YOUR ASSIGNMENT:
In the listing below, locate the line that contains "Task: Open SERP" and the line that contains "The height and width of the screenshot is (1414, 1874).". Restate word for word those two lines and every line between them, and nothing else.

TASK INPUT:
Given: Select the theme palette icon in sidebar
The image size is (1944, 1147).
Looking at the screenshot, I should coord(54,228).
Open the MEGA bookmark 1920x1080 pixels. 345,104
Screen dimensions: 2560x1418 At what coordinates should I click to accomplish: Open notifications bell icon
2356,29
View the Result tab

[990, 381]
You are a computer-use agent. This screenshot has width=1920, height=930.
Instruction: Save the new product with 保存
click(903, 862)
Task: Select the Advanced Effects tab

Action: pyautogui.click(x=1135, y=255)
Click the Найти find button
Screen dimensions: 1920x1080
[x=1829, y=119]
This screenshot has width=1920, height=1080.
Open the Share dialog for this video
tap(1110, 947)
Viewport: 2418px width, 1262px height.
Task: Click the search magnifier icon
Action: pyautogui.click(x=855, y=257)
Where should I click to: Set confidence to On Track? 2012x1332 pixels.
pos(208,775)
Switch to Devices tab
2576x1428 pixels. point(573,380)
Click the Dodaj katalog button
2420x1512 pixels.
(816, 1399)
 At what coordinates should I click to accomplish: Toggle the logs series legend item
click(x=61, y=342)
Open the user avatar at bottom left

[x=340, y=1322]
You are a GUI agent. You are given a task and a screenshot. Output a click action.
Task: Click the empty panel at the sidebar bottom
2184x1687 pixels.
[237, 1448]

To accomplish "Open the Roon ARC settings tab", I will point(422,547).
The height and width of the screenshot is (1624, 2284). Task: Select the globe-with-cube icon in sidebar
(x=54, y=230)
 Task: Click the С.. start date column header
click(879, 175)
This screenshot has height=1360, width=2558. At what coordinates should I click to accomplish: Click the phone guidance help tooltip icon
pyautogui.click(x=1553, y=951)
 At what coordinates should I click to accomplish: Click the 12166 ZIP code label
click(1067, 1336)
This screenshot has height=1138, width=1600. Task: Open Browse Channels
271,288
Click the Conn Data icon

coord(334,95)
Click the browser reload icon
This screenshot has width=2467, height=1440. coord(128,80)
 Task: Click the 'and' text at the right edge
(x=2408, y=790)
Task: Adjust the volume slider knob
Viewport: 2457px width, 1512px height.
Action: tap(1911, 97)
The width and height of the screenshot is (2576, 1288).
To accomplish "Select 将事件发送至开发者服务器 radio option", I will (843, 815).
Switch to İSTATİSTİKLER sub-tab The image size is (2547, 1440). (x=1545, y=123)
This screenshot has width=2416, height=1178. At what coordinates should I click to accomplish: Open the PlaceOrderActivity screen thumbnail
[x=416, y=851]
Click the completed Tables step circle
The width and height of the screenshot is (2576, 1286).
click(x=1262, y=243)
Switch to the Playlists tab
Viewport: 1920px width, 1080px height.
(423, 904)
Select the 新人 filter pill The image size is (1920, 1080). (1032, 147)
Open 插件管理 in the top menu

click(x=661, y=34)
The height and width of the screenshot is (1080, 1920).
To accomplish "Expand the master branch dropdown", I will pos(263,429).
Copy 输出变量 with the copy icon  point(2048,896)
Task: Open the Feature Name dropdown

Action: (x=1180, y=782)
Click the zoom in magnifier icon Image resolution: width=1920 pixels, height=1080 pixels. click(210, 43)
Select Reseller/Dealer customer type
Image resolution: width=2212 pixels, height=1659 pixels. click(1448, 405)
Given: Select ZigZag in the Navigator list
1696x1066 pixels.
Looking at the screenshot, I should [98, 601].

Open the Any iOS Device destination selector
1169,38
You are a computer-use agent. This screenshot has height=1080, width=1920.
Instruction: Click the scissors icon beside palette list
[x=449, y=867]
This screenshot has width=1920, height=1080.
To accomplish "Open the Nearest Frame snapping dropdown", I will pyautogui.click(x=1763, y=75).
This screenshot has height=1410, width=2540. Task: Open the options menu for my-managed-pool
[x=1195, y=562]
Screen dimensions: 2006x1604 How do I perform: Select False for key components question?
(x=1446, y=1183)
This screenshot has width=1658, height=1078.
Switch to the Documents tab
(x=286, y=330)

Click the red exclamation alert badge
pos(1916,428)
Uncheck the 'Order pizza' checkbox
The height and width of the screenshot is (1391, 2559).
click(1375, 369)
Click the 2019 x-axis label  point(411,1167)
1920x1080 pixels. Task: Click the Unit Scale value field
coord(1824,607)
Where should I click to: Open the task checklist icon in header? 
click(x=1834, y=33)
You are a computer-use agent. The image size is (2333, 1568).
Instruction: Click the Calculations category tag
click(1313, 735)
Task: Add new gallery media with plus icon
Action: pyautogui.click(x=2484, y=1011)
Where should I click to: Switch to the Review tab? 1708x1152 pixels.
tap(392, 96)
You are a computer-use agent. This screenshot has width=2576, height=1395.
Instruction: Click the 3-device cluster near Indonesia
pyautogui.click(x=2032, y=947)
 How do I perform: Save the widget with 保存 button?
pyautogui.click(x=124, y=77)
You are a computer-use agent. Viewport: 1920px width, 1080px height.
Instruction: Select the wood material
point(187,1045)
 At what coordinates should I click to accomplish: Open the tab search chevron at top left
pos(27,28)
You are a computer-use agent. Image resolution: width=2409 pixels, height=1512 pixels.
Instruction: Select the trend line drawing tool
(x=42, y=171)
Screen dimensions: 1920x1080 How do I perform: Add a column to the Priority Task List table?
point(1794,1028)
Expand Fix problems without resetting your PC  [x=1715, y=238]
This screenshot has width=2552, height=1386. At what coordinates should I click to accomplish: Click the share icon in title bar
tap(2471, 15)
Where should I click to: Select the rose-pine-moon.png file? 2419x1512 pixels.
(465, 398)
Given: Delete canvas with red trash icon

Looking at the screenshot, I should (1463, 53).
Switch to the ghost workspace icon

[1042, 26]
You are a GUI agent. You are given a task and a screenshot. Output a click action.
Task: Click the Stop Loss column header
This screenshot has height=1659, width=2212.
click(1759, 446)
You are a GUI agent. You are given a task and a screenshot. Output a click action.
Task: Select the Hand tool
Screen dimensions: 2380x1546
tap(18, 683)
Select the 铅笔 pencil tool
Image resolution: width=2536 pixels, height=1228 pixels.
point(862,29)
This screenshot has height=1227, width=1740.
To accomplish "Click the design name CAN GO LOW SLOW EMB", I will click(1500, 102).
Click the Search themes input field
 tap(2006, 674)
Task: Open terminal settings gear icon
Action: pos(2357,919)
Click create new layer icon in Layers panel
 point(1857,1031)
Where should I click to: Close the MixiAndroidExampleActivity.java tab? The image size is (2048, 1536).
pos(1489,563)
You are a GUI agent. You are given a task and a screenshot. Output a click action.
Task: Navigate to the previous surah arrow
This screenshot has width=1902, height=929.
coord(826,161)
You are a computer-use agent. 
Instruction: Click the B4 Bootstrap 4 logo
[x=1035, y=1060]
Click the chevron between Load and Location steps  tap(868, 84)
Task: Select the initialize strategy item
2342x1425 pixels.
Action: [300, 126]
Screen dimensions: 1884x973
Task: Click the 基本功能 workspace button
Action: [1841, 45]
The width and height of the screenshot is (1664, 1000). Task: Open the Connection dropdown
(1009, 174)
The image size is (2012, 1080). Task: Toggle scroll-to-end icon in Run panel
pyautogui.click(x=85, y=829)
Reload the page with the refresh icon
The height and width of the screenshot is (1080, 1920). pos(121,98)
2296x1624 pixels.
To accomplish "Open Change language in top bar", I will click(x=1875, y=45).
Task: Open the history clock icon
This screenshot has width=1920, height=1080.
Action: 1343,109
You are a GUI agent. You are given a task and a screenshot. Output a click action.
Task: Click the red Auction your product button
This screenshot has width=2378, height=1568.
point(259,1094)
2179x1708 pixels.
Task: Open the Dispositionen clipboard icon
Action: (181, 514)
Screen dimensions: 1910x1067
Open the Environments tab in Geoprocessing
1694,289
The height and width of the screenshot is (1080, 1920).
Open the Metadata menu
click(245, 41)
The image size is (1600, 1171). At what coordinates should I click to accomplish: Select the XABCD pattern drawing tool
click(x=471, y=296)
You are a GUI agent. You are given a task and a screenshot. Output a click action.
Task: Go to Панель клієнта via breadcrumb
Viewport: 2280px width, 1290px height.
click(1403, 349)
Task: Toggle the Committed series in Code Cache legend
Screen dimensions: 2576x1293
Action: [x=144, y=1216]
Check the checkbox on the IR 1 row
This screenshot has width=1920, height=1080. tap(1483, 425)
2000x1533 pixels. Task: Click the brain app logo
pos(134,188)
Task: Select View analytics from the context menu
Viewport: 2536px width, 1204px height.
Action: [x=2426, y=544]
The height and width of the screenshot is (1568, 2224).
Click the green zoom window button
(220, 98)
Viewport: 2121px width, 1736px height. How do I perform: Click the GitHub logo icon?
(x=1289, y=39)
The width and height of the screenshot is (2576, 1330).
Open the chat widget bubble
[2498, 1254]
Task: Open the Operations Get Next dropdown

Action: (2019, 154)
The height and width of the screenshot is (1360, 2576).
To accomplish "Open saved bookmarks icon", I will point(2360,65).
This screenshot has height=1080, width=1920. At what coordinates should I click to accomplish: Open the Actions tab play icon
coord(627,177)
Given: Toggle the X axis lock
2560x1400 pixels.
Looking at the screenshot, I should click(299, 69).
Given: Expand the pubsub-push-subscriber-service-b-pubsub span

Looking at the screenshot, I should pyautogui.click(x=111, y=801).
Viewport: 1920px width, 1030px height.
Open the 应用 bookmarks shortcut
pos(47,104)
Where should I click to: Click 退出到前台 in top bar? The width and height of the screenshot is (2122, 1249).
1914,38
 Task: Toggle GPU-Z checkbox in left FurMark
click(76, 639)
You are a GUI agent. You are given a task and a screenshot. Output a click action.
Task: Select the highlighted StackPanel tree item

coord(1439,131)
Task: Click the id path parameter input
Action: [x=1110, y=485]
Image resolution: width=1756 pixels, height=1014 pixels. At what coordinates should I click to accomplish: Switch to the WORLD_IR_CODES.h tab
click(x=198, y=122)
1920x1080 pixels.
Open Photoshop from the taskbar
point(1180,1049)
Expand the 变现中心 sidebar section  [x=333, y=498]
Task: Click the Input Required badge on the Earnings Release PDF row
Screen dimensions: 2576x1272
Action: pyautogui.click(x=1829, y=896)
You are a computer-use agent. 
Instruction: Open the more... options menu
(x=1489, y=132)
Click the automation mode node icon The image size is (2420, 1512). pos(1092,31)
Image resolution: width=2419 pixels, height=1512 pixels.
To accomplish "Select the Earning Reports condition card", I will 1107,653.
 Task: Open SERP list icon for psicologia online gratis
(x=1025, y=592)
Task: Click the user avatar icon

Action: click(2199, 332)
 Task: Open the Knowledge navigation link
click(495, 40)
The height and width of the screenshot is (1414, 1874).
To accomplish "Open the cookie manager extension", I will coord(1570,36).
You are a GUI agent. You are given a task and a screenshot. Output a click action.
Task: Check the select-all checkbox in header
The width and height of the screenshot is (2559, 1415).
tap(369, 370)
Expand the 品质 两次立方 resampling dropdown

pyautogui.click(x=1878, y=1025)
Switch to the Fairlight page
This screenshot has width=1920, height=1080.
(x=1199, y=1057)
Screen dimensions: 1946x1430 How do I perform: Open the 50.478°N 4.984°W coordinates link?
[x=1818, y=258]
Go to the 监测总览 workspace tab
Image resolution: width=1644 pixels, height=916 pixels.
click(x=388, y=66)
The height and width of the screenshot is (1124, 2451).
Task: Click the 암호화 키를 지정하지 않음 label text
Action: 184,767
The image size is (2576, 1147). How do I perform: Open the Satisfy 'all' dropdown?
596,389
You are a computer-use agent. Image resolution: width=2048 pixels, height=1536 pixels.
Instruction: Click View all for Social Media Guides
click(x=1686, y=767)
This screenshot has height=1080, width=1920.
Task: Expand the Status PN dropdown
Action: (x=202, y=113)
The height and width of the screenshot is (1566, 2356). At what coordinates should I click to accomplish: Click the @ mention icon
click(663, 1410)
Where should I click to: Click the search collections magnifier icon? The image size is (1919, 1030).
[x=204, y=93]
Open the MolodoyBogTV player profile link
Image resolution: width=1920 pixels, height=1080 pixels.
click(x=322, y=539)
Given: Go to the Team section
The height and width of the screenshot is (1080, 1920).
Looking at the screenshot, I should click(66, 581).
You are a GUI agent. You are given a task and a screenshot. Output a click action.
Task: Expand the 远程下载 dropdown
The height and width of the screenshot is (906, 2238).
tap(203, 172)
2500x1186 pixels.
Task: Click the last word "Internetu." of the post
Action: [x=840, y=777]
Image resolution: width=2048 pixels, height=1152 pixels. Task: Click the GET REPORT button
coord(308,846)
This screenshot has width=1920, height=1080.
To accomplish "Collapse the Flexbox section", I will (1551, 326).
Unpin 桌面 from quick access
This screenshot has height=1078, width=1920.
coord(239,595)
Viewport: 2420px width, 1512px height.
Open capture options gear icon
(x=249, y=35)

EXERCISE SOLUTION:
 Task: Open SERP list icon for psicologia online gratis
(x=1025, y=592)
Task: Click the user avatar icon

Action: click(2199, 332)
 Task: Open the Knowledge navigation link
click(495, 40)
The height and width of the screenshot is (1414, 1874).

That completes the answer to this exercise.